Étonnant mais vrai : l'éventualité de Jeux olympiques organisés à Los Angeles sans le président des États-Unis semble aujourd'hui sur la table. Cette situation fait l'objet de nombreuses discussions dans le milieu du sport mondial. L'Agence mondiale antidopage (AMA) envisage d'adopter une règle audacieuse : interdire l'accès aux compétitions internationales aux leaders politiques dont les pays ne respectent pas leurs obligations financières. Cette mesure, bien que non officielle, paraît clairement s'adresser aux États-Unis.
Un bras de fer financier à l’origine de la menace
Cette tension trouve son origine en 2023, lorsque les États-Unis ont suspendu le versement de leur contribution à l'AMA, faisant état de plus de 7 millions de dollars dus pour les années 2024 et 2025. Cette décision, soutenue par des élus des deux principaux partis américains, remet en question la transparence des opérations de l'agence, en particulier en ce qui concerne une affaire impliquant des nageurs chinois ayant pu concourir malgré des résultats positifs à des tests antidopage.

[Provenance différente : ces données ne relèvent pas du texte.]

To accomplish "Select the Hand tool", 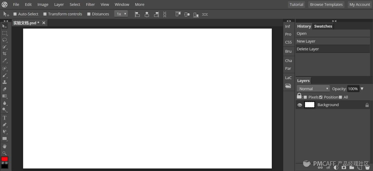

Les autorités américaines dénoncent un manque de clarté dans le fonctionnement de l'AMA. En revanche, les experts soulignent que cette situation compromet non seulement le budget de l'agence — qui dépend à moitié des contributions étatiques — mais également l'intégrité du système mondial de lutte contre le dopage.
Une sanction inédite… mais très controversée
Pour exercer une pression efficace, l'AMA envisage la possibilité de priver les dirigeants des pays non conformes de leur accès à des événements sportifs de grande envergure, tels que les Jeux olympiques ou la Coupe du monde. Si cette règle venait à être adoptée, il s'agirait d'un précédent historique : des responsables américains, y compris le président, pourraient se voir interdits de participation à un événement se déroulant sur leur propre sol.
Cette mesure s’appuie sur les engagements internationaux des États dans le cadre d'une convention UNESCO dédiée à la coopération antidopage. Toutefois, plusieurs responsables américains jugent cette idée irréaliste, qualifiant la situation de 'ridicule'. Interdire à un chef d'État de se rendre à un événement dans son pays soulèverait d'importants défis, tant logistiques que sécuritaires et politiques.
À ce jour, aucune décision n'a été prise. L'AMA prévoit de discuter de cette proposition davantage lors de l'automne, laissant place à des débats potentiels et des controverses en perspective.